À Maurice, près de 130 millions de bouteilles en plastique sont produites chaque année, dont moins de la moitié, environ 40 %, sont recyclées. Parallèlement, la quantité globale de déchets ne cesse d’augmenter, atteignant près de 650 000 tonnes en 2023, avec des projections avoisinant les 700 000 tonnes. En ce 22 avril, à l’occasion de la Journée mondiale de la Terre, la gestion des déchets s’impose plus que jamais comme un enjeu central pour l’île, sur fond d’alerte : « Maurice n’est pas une poubelle ».
Ancien stratège mondial chez Greenpeace International et fervent défenseur de l’environnement, Sunil Dowarkasing tire la sonnette d’alarme.

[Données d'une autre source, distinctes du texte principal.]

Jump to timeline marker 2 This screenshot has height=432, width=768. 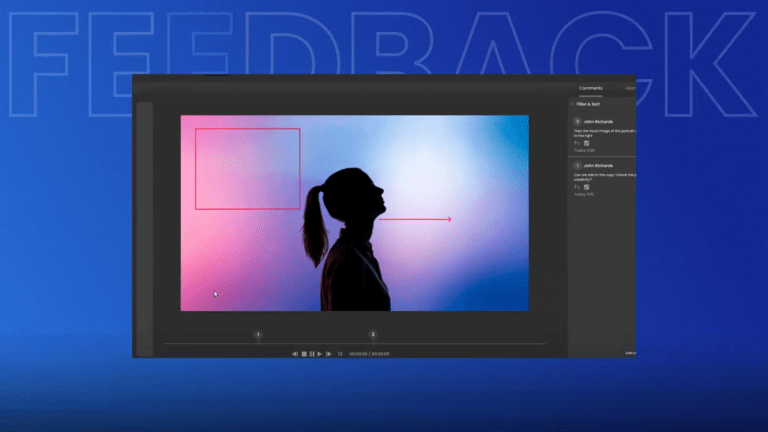click(x=373, y=335)
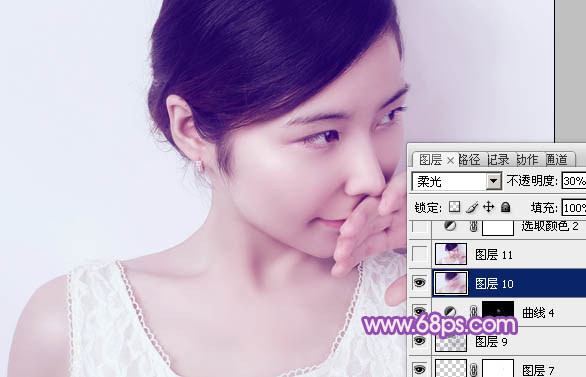This screenshot has height=377, width=586.
Task: Click the 填充 fill value field
Action: tap(574, 208)
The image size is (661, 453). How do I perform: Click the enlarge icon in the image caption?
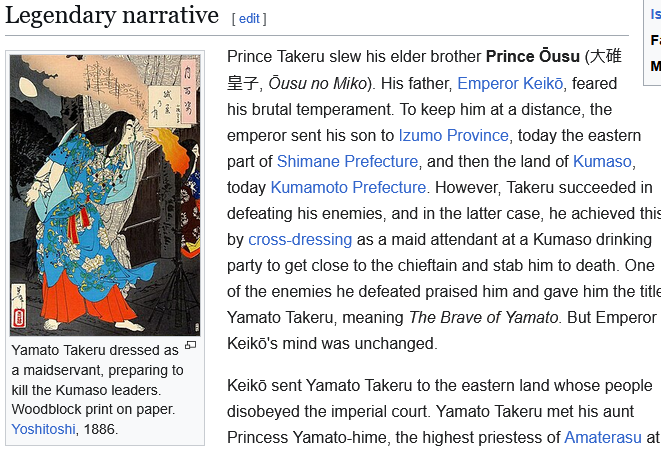[191, 345]
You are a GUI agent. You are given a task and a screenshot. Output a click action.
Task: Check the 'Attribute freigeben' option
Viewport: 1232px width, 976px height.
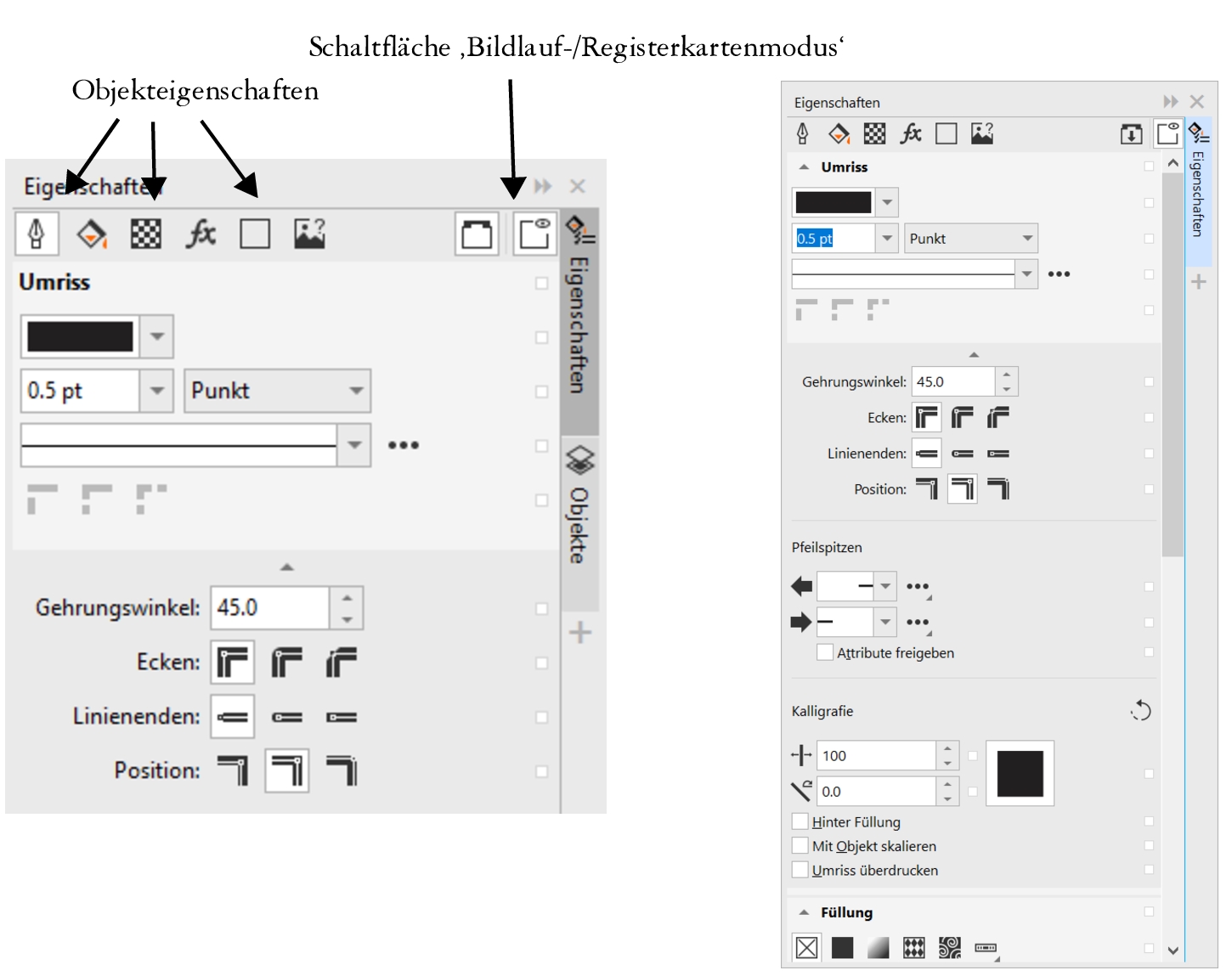824,652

Selon lui, la gestion des déchets est devenue un problème majeur. Il souligne que le site d’enfouissement de Mare Chicose a atteint sa capacité maximale, tandis que le tri des déchets tarde toujours à se généraliser à l’échelle nationale.
L’écologiste insiste également sur l’urgence d’agir : « De grands défis nous attendent. Il faut une véritable responsabilité citoyenne, mais aussi des décisions nettes et claires de la part des autorités », affirme Sunil Dowarkasing.
Stéphanie Jacqueline, engagée au sein de l’initiative We Recycle, appelle la population à revoir ses habitudes quotidiennes. Elle déplore en outre le manque d’infrastructures adaptées.